Zu einer Heilmittelversorgung in der Intensivphase gehört auch die Verordnung des Materials für die Kompressionstherapie. Hierfür gibt es 2 Möglichkeiten:

1. Die Verordnung von Einzelmaterialien (nach Aufstellung des Therapeuten)
2. Die Verordnung von Lymphsets (vgl. Abb. 3)

In keinem anderen medizinischen Fachgebiet ist die Zusammenarbeit zwischen den einzelnen Berufsgruppen wie zum Beispiel Ärzten, Physiotherapeuten und Sanitätsfachhandel so bedeutsam und entscheidend für den Therapieverlauf wie in der Lymphangiologie.
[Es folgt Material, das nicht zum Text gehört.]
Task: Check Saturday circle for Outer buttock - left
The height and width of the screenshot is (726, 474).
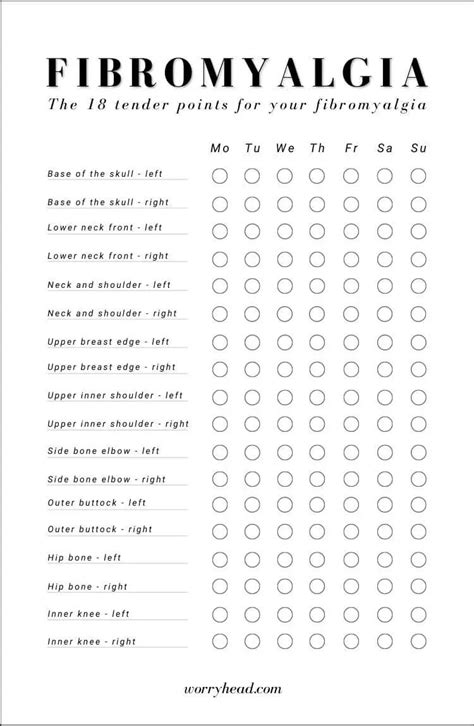Action: [x=385, y=504]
Wichtig ist die vernetzte Zusammenarbeit mit regionalen Partnern wie beispielsweise Lymphnetzen oder einem Qualitätszirkel der Kassenärztlichen Vereinigung (vgl. Abb. 4).



Autorin:

Eva Streicher

Physiotherapeutin, Fachlehrerin ML/KPE
Arbeitsgemeinschaft Manuelle Lymphdrainage, Entstauungstherapie
Berufsverband Physio Deutschland
81375 München

Interessenkonflikte: Die Autorin hat keine deklariert.